What prevents Germany from doing it: old guilty feelings or economic ties with Russia?
“The Nuremberg trial was a case of victors’ justice after a great war. First, there is still no winner. And secondly, even if the court had its say, would it stop Russian tanks? I think not. Russia would be the least likely state to comply with decisions of international courts. Therefore, the international community must now discuss how to stop Russian forces’ actions in Ukraine, both overt and covert.
“Ukraine, for its part, should bet on the internationalization of the conflict, bringing to the conflict region peacekeeping force or developing a cooperation effort with police from other countries.”
In many ways, what is happening in Russia today is a consequence of the fact that the country has never condemned crimes of the Stalinist totalitarianism. We see that they are glorifying Joseph Stalin, that people carry his portraits at demonstrations. How can it be cured? Should not that be of concern to the international community, and Germany in particular?

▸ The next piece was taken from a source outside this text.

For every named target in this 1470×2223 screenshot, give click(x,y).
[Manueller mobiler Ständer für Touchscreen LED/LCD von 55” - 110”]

“Honestly, I think it makes more sense to work on the consciousness of the Germans, French, and even the Americans than the Russians. Russian citizens cannot express their views on any matter freely now. So, even changing their consciousness will have no direct impact on their nation’s policies.”
What, then, can affect the only Russian who does determine the nation’s policies, that is, Putin?
“Steinmeier, when presenting his initiative to hold a second round of the Geneva talks, said that the first prerequisite of these new understandings should be a clear signal from all parties to de-escalate the conflict. It remains a mystery whether Russia wants it.
“If we talk about what can stop Putin, it seems to me that our best hope is the threat to supply Ukraine with arms, talked about first by Zbigniew Brzezinski and now by the Republicans in the US Senate who have drafted a bill on military assistance to Ukraine to the tune of 100 million dollars, and even the actual delivery of arms will give the world leverage over Russia. It is a really risky step still, of course. Now the question is whether to stop the Yugoslav scenario in Ukraine right now, showing force and applying pressure to the other side, so to speak, to a new Slobodan Milosevic, or allow this scenario to unfold and stop it much later, as we did in Yugoslavia.”